Multi-Specialty Facial Plastic Surgery
09 May 2003 (online)
Over the past decade it has become increasingly clear that the fundamental problems of facial aesthetic and reconstructive surgery benefit from an integrated multidisciplinary approach. Many national symposia have seen increased participation from physicians of multiple surgical specialties who have common interests in dealing with the aesthetic and reconstructive problems of the face. Historically, dermatologists, plastic surgeons, otolaryngologists, and maxillofacial surgeons have addressed these problems in isolation within their own respective disciplines. However, in recent years, there has been an increasing trend towards cross-fertilization among disciplines. Nevertheless, there has been a relative paucity of peer-reviewed publications focusing on a multidisciplinary approach to facial surgery. The goal of this edition of Facial Plastic Surgery is to highlight the multispecialty approach to the aesthetic and reconstructive surgery of the face.
Dr. Linton A. Whitaker, Chief of the Division of Plastic and Reconstructive Surgery at the University of Pennsylvania, writes the introductory paper in this edition. Dr. Whitaker's vision in the late 1980s led to the creation of the Edwin and Fannie Gray Hall Center for Human Appearance (CHA), the first academic center dedicated to the multispecialty study of problems of appearance. We are proud that 14 years after its creation, the center has flourished, as is evidenced by the diversity of papers that comprise this edition of Facial Plastic Surgery.
This edition is organized to highlight the contributions of a variety of disciplines to the essential problems in the aesthetic and reconstructive surgery of the face. We begin with an analysis of the prevalence and diagnosis of Body Dysmorphic Disorder in patients seeking aesthetic surgery by Dr. David Sarwer and his colleagues. Psychological considerations are all too often overlooked in the initial consultation of patients who desire cosmetic surgery.

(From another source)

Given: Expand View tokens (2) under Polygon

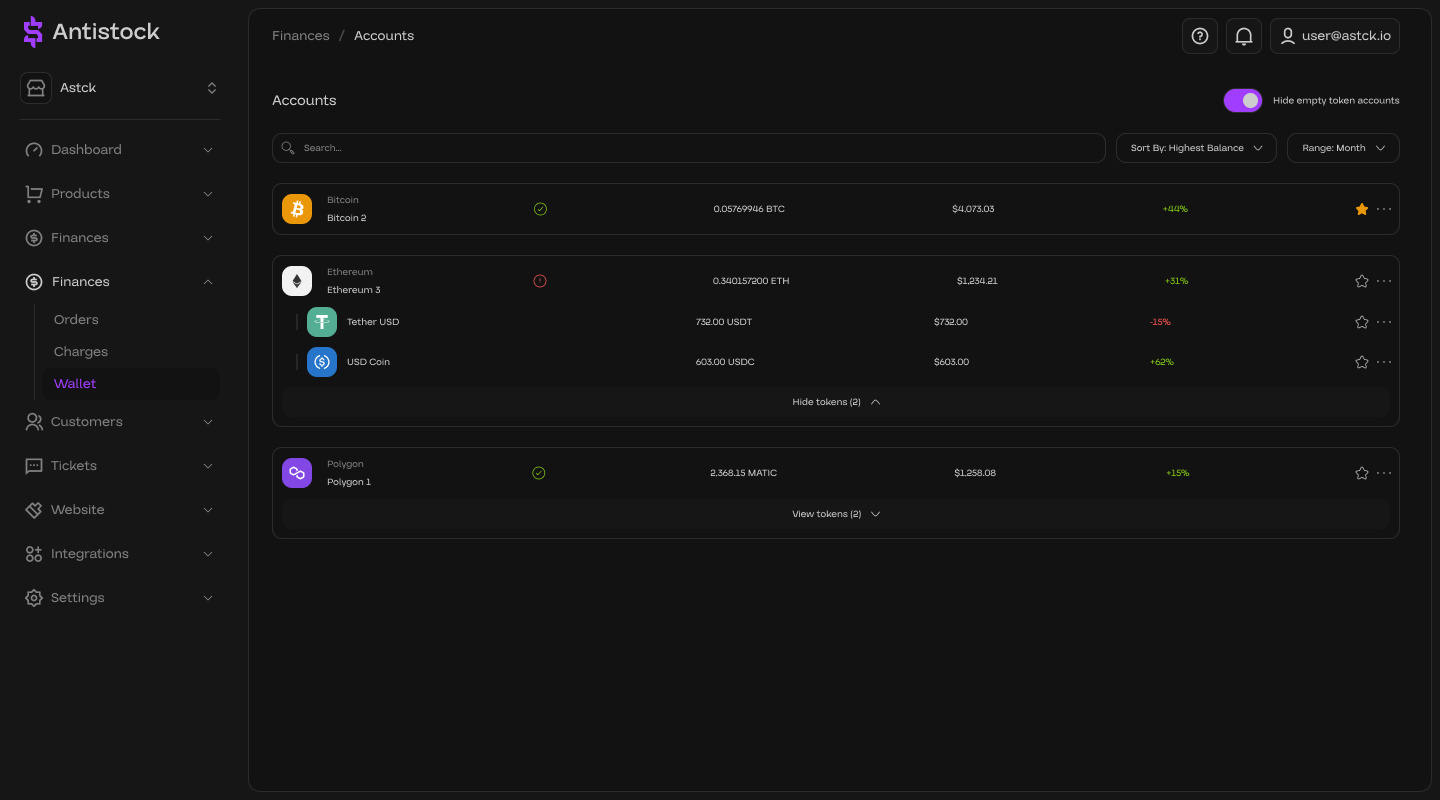Looking at the screenshot, I should [835, 514].
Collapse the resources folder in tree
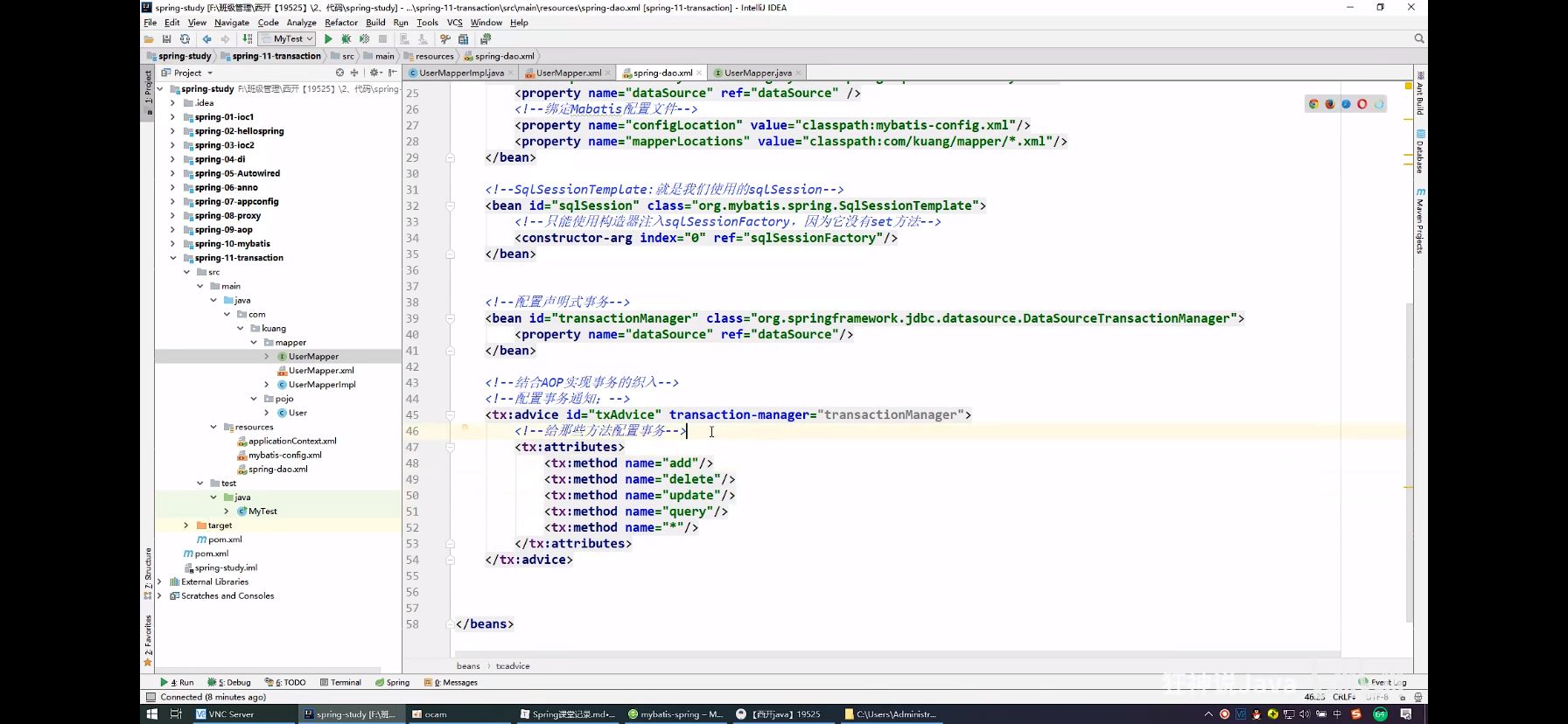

The plastic surgery literature has often been divided into two discrete sections: cosmetic and reconstructive. It is clear from the insight gained through our experience with the CHA that there are few problems in plastic surgery that fall neatly into these two categories. Nearly all reconstructive efforts have aesthetic considerations, and vice versa. To emphasize the multispecialty approach taken in this edition we have, therefore, chosen to divide the remaining contributions by their anatomic focus.
I wish to thank all of the authors of this edition for their scholarly contributions and for donating their time and effort to this edition. The ability of physicians from various backgrounds to discuss common interests can only enhance our ability to care for our patients.